Clinton watched the debate from her home in Chappaqua, New York. Trump was watching from the Trump Hotel in Las Vegas and used Twitter to comment on the event as it occurred. Even there, the tweets stayed in relatively safe territory, mostly just praising Pence’s performance. ".@mike_pence is doing a great job - so far, no contest!" Trump tweeted early on in the debate.
The candidates disagreed about the state of the economy, with Kaine defending the progress under the Obama administration and Pence focusing on slow growth and saying Clinton’s plans for additional spending and taxation would make matters worse.
“Fifteen million new jobs?’’ Kaine asked, adding that the poverty level and median income improved “dramatically’’ between 2014 and 2015.

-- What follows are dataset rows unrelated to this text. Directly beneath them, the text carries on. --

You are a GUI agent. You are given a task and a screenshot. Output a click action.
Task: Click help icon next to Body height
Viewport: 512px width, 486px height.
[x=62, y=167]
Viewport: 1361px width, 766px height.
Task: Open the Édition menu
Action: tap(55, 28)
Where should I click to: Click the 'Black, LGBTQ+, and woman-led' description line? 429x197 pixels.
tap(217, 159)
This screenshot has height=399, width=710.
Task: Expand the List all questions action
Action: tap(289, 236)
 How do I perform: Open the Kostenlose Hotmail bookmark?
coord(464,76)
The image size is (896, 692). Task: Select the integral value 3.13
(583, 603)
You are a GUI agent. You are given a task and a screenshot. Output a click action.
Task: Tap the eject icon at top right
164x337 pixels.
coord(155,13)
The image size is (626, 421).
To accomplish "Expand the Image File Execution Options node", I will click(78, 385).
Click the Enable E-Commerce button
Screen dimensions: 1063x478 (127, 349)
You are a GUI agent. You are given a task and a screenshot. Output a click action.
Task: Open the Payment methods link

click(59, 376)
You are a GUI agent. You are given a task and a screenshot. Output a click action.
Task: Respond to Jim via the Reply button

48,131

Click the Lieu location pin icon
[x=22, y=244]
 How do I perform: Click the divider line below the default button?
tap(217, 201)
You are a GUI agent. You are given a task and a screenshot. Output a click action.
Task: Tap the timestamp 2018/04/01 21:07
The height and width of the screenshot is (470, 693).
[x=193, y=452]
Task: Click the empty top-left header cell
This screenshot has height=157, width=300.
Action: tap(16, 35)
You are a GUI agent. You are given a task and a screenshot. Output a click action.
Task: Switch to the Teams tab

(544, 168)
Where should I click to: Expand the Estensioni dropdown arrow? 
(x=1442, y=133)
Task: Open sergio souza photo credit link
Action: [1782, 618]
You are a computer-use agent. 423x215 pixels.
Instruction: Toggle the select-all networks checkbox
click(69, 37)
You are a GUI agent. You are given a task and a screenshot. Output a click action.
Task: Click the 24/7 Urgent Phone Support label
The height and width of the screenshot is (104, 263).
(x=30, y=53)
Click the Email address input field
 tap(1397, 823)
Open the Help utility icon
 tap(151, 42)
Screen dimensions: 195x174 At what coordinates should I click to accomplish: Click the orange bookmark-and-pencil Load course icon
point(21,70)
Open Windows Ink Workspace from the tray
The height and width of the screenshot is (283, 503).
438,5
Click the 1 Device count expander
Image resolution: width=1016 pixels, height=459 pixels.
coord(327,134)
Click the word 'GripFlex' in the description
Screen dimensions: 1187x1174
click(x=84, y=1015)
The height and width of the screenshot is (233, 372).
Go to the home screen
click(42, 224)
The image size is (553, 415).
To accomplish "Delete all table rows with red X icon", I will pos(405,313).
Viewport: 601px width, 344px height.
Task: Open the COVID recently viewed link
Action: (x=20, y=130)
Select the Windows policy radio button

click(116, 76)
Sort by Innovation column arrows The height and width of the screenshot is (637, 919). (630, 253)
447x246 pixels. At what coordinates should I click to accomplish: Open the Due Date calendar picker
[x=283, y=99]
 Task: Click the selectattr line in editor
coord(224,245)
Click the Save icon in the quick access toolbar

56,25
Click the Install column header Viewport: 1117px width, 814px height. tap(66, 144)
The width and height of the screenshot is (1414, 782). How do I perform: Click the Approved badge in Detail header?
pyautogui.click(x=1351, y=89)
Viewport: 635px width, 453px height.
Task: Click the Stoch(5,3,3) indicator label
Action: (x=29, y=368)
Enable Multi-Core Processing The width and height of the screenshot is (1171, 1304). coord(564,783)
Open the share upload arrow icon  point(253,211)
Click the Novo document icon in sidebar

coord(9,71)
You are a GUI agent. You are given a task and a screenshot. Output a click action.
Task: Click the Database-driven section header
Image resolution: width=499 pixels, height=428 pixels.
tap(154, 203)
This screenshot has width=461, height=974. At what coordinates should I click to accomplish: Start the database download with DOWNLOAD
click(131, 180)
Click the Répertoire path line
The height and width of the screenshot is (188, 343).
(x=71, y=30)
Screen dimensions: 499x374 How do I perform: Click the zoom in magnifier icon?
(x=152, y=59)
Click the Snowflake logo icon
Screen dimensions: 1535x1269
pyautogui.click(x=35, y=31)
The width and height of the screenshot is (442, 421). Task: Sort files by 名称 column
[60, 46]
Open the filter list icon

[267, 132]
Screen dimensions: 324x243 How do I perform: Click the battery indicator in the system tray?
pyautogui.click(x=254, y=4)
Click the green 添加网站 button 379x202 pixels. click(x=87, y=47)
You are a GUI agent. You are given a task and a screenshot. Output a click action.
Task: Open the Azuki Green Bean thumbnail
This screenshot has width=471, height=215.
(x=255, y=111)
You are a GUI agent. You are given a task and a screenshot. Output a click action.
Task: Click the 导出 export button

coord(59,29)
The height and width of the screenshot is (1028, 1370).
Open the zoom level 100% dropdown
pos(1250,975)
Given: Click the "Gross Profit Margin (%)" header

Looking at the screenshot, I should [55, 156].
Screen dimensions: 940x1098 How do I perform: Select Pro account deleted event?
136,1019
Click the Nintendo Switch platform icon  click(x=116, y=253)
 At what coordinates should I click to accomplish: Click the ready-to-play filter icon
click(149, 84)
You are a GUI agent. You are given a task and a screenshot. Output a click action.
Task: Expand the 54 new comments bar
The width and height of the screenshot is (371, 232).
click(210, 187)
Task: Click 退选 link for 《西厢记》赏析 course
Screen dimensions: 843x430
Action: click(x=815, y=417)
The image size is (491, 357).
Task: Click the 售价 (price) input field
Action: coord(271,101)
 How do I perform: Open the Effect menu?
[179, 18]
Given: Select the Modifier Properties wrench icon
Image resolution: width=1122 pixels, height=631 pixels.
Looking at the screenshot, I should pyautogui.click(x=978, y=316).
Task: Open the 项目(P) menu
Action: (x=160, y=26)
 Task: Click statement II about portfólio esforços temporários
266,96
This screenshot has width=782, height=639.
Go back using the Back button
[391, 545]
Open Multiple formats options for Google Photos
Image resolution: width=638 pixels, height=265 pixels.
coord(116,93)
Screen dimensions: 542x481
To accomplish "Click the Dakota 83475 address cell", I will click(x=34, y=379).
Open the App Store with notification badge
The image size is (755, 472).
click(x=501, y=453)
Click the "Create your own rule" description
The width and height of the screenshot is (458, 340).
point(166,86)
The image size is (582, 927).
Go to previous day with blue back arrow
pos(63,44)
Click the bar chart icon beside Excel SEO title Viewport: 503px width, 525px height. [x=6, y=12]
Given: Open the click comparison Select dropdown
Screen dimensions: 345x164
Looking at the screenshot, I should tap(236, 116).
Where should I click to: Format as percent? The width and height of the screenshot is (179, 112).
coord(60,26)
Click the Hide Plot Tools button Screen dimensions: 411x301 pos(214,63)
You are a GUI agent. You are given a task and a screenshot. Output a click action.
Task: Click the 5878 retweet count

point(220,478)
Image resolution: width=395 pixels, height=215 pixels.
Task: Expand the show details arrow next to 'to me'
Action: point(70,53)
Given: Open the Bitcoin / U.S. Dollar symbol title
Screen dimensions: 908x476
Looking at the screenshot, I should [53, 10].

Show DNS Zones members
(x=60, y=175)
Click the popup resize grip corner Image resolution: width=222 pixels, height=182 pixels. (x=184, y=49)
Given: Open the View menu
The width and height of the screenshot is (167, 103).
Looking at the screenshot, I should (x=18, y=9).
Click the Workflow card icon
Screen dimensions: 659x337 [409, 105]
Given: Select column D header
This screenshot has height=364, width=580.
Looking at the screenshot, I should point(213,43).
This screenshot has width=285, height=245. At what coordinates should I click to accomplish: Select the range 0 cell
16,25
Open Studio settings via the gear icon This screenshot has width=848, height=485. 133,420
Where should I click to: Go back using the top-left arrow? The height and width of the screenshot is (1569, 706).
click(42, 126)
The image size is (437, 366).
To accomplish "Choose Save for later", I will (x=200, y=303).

“Honestly, Senator, you can roll out the numbers and the sunny side, but I got to tell you, people in Scranton know different,’’ Pence said, referring to the city in the battleground state of Pennsylvania. “People in Fort Wayne, Indiana, know different. I mean, this economy is struggling. The answer to this economy is not more taxes.’’
Pence evoked one of Republican President Ronald Reagan’s famous debate lines when Kaine promised to protect Social Security and said when Pence was in Congress, he was “the chief cheerleader for the privatization’’ of the federal program.
“There they go again,’’ Pence said. “All Donald Trump and I have said about Social Security is we’re going to meet our obligations to our seniors. That’s it.’’
Kaine made a personal distinction near the end of the debate between his Catholic faith, which opposes abortion, and public policy supporting the Roe V. Wade Supreme Court decision legalizing it. Pence defended his stanch anti-abortion stance and condemned support even for what he called partial-birth abortion.
"Why don’t you trust women?’’ Kaine asked. “Why doesn’t Donald Trump trust women to make this choice for themselves?"
As one of the most intense and polarized campaigns in modern American history enters its final five weeks, Pence and Kaine will both campaign Wednesday in Pennsylvania, a state critical to Trump’s path to the White House.